Update the items below by replacing every "Find the location of" with "Locate", and leave all other text unchanged.

** DATA PROVIDED follows **

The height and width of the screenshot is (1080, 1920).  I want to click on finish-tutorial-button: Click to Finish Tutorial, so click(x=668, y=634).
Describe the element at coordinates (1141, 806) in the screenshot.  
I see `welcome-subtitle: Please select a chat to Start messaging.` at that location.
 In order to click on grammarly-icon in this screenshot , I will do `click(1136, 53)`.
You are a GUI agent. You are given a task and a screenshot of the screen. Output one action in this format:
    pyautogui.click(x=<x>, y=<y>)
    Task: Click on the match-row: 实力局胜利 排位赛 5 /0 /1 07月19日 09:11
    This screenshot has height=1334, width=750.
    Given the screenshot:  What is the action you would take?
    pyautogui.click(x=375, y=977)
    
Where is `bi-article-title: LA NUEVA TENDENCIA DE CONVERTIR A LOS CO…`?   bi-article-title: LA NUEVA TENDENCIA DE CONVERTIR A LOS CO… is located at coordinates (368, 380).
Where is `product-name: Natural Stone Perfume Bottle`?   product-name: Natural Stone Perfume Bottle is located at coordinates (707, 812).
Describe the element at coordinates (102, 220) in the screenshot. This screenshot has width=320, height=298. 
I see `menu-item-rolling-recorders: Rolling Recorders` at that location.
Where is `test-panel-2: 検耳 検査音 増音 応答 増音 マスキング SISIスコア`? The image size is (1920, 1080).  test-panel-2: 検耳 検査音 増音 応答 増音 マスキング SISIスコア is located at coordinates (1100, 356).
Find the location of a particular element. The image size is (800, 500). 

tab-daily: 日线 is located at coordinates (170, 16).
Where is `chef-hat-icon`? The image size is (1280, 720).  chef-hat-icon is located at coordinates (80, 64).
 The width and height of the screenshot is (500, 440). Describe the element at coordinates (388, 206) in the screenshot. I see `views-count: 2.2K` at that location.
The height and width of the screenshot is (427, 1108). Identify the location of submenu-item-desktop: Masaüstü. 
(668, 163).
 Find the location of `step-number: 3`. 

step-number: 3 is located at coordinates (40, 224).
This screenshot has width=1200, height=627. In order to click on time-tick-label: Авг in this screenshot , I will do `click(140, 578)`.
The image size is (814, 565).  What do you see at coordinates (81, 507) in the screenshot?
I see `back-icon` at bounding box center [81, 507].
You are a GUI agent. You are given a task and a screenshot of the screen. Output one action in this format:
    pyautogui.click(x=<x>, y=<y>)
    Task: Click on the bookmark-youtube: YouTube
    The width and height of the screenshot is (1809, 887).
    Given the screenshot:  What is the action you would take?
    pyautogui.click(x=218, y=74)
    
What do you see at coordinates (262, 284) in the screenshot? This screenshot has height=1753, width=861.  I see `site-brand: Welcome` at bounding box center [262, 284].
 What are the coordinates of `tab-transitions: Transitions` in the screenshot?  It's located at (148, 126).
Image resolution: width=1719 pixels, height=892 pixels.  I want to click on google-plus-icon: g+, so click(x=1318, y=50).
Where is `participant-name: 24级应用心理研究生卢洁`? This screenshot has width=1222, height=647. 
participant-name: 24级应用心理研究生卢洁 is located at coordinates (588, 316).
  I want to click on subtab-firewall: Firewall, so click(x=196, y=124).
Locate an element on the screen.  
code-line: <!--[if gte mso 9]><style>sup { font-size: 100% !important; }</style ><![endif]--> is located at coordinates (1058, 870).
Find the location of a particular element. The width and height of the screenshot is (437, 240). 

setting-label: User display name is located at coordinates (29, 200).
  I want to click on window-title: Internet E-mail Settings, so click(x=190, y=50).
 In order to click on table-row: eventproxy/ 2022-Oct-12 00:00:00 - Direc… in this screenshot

** End of DATA PROVIDED **

**WRITTEN ANSWER**
The height and width of the screenshot is (1080, 1920).  I want to click on finish-tutorial-button: Click to Finish Tutorial, so click(x=668, y=634).
Describe the element at coordinates (1141, 806) in the screenshot.  
I see `welcome-subtitle: Please select a chat to Start messaging.` at that location.
 In order to click on grammarly-icon in this screenshot , I will do `click(1136, 53)`.
You are a GUI agent. You are given a task and a screenshot of the screen. Output one action in this format:
    pyautogui.click(x=<x>, y=<y>)
    Task: Click on the match-row: 实力局胜利 排位赛 5 /0 /1 07月19日 09:11
    This screenshot has height=1334, width=750.
    Given the screenshot:  What is the action you would take?
    pyautogui.click(x=375, y=977)
    
Where is `bi-article-title: LA NUEVA TENDENCIA DE CONVERTIR A LOS CO…`?   bi-article-title: LA NUEVA TENDENCIA DE CONVERTIR A LOS CO… is located at coordinates (368, 380).
Where is `product-name: Natural Stone Perfume Bottle`?   product-name: Natural Stone Perfume Bottle is located at coordinates (707, 812).
Describe the element at coordinates (102, 220) in the screenshot. This screenshot has width=320, height=298. 
I see `menu-item-rolling-recorders: Rolling Recorders` at that location.
Where is `test-panel-2: 検耳 検査音 増音 応答 増音 マスキング SISIスコア`? The image size is (1920, 1080).  test-panel-2: 検耳 検査音 増音 応答 増音 マスキング SISIスコア is located at coordinates (1100, 356).
Locate a particular element. The image size is (800, 500). 

tab-daily: 日线 is located at coordinates (170, 16).
Where is `chef-hat-icon`? The image size is (1280, 720).  chef-hat-icon is located at coordinates (80, 64).
 The width and height of the screenshot is (500, 440). Describe the element at coordinates (388, 206) in the screenshot. I see `views-count: 2.2K` at that location.
The height and width of the screenshot is (427, 1108). Identify the location of submenu-item-desktop: Masaüstü. 
(668, 163).
 Locate `step-number: 3`. 

step-number: 3 is located at coordinates (40, 224).
This screenshot has width=1200, height=627. In order to click on time-tick-label: Авг in this screenshot , I will do `click(140, 578)`.
The image size is (814, 565).  What do you see at coordinates (81, 507) in the screenshot?
I see `back-icon` at bounding box center [81, 507].
You are a GUI agent. You are given a task and a screenshot of the screen. Output one action in this format:
    pyautogui.click(x=<x>, y=<y>)
    Task: Click on the bookmark-youtube: YouTube
    The width and height of the screenshot is (1809, 887).
    Given the screenshot:  What is the action you would take?
    pyautogui.click(x=218, y=74)
    
What do you see at coordinates (262, 284) in the screenshot? This screenshot has height=1753, width=861.  I see `site-brand: Welcome` at bounding box center [262, 284].
 What are the coordinates of `tab-transitions: Transitions` in the screenshot?  It's located at (148, 126).
Image resolution: width=1719 pixels, height=892 pixels.  I want to click on google-plus-icon: g+, so click(x=1318, y=50).
Where is `participant-name: 24级应用心理研究生卢洁`? This screenshot has width=1222, height=647. 
participant-name: 24级应用心理研究生卢洁 is located at coordinates (588, 316).
  I want to click on subtab-firewall: Firewall, so click(x=196, y=124).
Locate an element on the screen.  
code-line: <!--[if gte mso 9]><style>sup { font-size: 100% !important; }</style ><![endif]--> is located at coordinates (1058, 870).
Locate a particular element. The width and height of the screenshot is (437, 240). 

setting-label: User display name is located at coordinates (29, 200).
  I want to click on window-title: Internet E-mail Settings, so click(x=190, y=50).
 In order to click on table-row: eventproxy/ 2022-Oct-12 00:00:00 - Direc… in this screenshot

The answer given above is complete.